Apart from having to move independently, the eyes and hands would also have to sense independently in order to search independently. Studies on the ability to sense independently with different modalities also presented mixed results. Dalton and Spence (2007) found that irrelevant auditory stimuli interfered with nonspatial visual search (depending on the temporal alignment), leading to interference when they coincided with the appearance of distractors, but to facilitation when they coincided with the appearance of targets. However, Alais et al. (2006) found that, at least in low-level tasks such as auditory pitch and visual contrast discrimination, performance on either the visual or the auditory task is not adversely affected by a concurrent task in the other modality. So when perceiving information through two modalities, the two are not always independent. How the modalities affect each other in spatial search tasks has not been investigated.
We compared how participants performed a visual and haptic combined search task with predictions on performance based on their performance in a visual only and a haptic only search task. We designed visual and haptic tasks of comparable difficulty: ones for which the search times were similar. Haptic search for spatial properties appears always to be serial, not only when moving the hand from one item to another (Overvliet et al. 2007a), but also even when feeling several objects at the same time (Lederman and Klatzky 1997; Overvliet et al. 2007b). Whether visual search is serial without eye movements depends on how difficult it is to distinguish the target from other (distractor) items. It is definitely serial if one ensures that each item must be fixated with the eyes to see whether it is the target. Such a scanning pattern is critical if we want to study the movement coordination between the eyes and the hand.
In the present experiment, we varied the number of distractors in the visual display (defining the conditions in our experiment) to obtain visual and haptic tasks with comparable search times. In the haptic search task, there was always only one item: the target. Since visual search is obviously faster, when there is only one item, we added distractors in the visual search task to gradually switch from conditions in which visual search is faster to ones in which haptic search is faster. In the combined search task, the visual and haptic stimuli were presented together. The stimuli in the combined task were the same as those used in the visual and haptic tasks, and designed in such a way that the target was at the same position for both modalities.
Performance in the combined search task is unlikely to be worse than for both modalities separately, because participants could only rely on one modality (for instance by not moving their hand or closing their eyes), and if they do consider the other modality, it will always provide consistent information, so doing so will not interfere with the performance based on the original modality. On the other hand, the fact that they can use both their eyes and their hand to find the target might be advantageous: the search times for the combined task may on average be shorter than the search times for the purely visual or haptic task. We will consider three simple search strategies that may speed up the search, and will discuss more complicated strategies after presenting the data.
Many studies suggest that human sensorimotor behaviour is optimal. Optimal behaviour has been reported for planning movements of the hand (Todorov 2004; Trommershäuser et al. 2005; Wolpert 2007) as well as of the eye (Najemnik and Geisler 2005; Munuera et al. 2009).
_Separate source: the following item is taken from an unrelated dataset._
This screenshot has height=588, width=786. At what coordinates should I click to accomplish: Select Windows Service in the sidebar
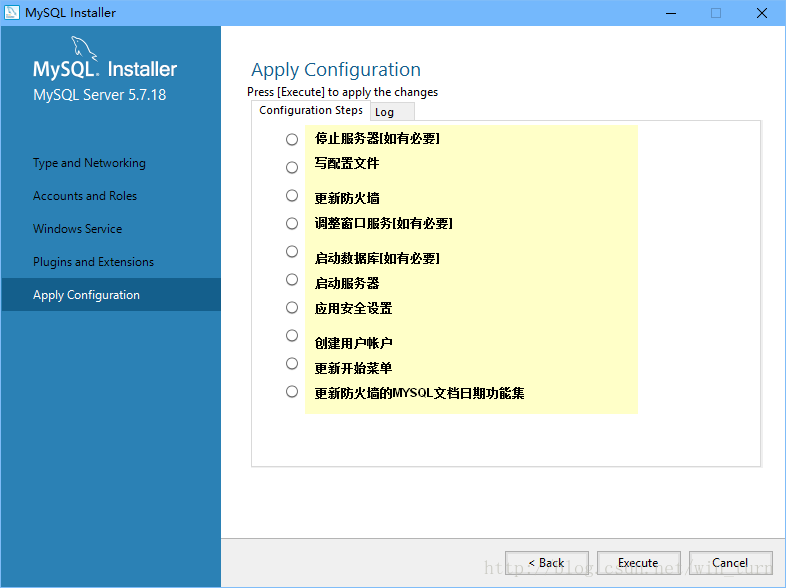pyautogui.click(x=77, y=229)
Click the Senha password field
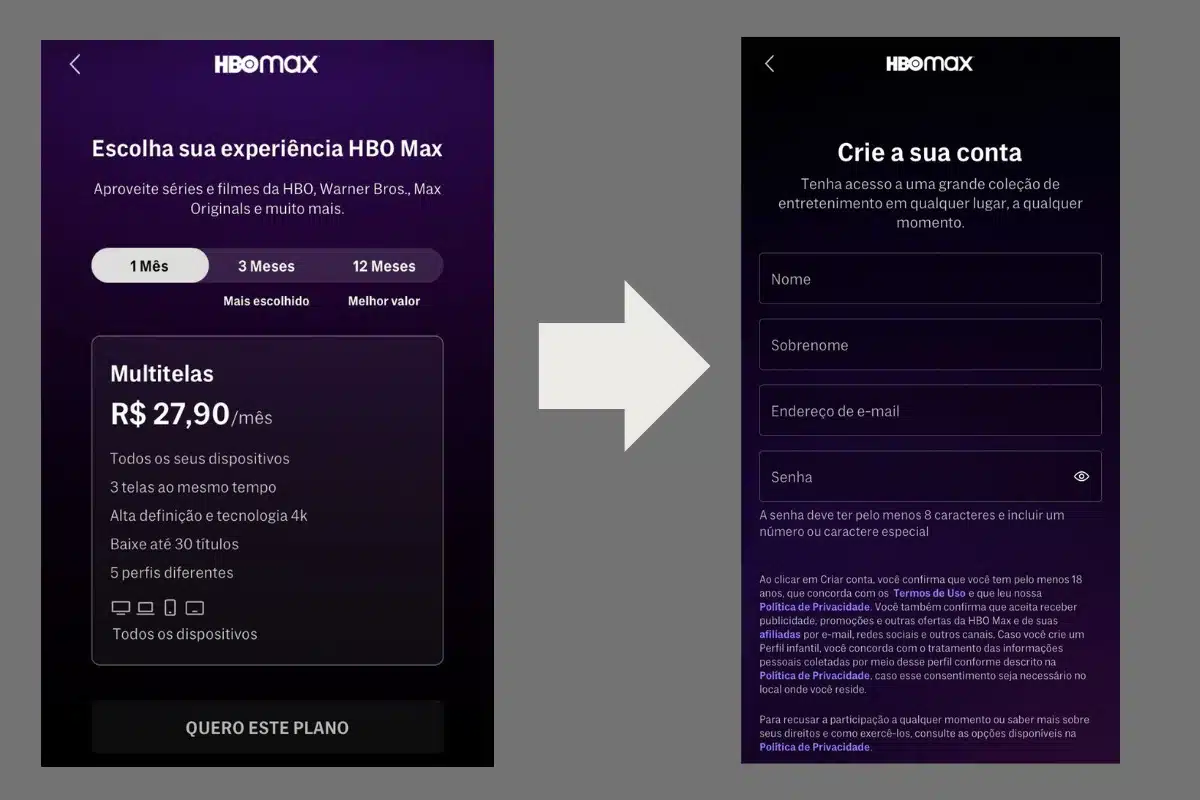The height and width of the screenshot is (800, 1200). click(x=910, y=477)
Many recent reports in the sensory domain also favour optimal combination of information (Ernst and Banks 2002; Faisal and Wolpert 2009; Muller et al. 2009). One might therefore expect that when searching with eye and hand together, the performance would be based on an optimal movement plan combined with optimal sensory processing. We will model the optimal strategy for the present task (Optimal model) as the eyes examining one part of the display and the hand examining the rest of the display. This model assumes that each effector searches a different part of space and that the division of space is made independent of any information about the stimulus. Such a division of the area between hand and eye is not optimal if items are in a limited part of the field, because both modalities could neglect areas in which we more or less instantaneously register (in the visual periphery) that there are no items. Such a strategy could yield even shorter combined search times than our Optimal model predicts.
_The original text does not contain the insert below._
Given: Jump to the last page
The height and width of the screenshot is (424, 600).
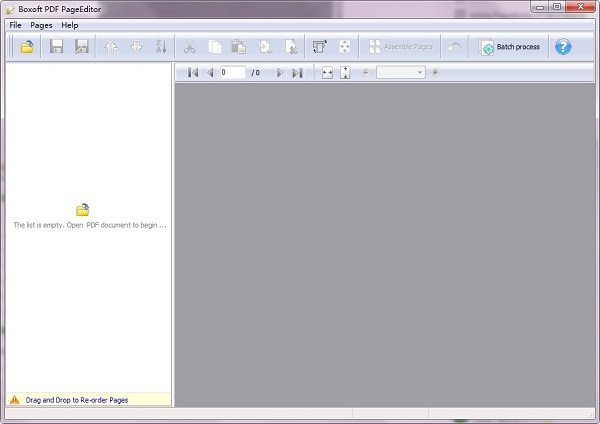Looking at the screenshot, I should click(297, 73).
There are numerous alternative suboptimal strategies for combining manual and visual search. For the purpose of the present paper, we will quantitatively address two of them. In a first alternative model, we assume that the eyes and hand search independently and in parallel until one of them finds the target (Parallel and Independent model). This model is similar to a race model that has been used in other studies of multisensory integration (Hecht et al. 2008). This alternative strategy is clearly suboptimal as time is wasted whenever the eyes and hand examine the same location. A second alternative strategy that can be modelled easily is that subjects concentrate on the fastest modality for each condition (Fastest Modality model).
Ten participants, seven male and three female, aged between 25 and 49 years, participated in this experiment. All participants had normal or corrected-to-normal vision. Three of them declared that they were left-handed and the other seven that they were right-handed. Two were authors (EB and JS), the others were unaware of the goals of the experiment.
Participants looked downwards into a mirror where they saw the reflection of the projected image of the visual target stimulus (see Fig. 1a). The image coincided exactly in position and size with the felt surface of the haptic stimulus. Participants adjusted the height of the chair so that they could see the whole image in the mirror and move their dominant hand comfortably across the paper beneath the mirror. The distance from the eyes to the projection of the image was about 55 cm, so that 1 cm corresponds to about 1 degree of visual angle. Participants put their nondominant hand on the keyboard, which was positioned under the surface containing the haptic stimulus. They indicated that they had found the target by pressing the keyboard’s space bar.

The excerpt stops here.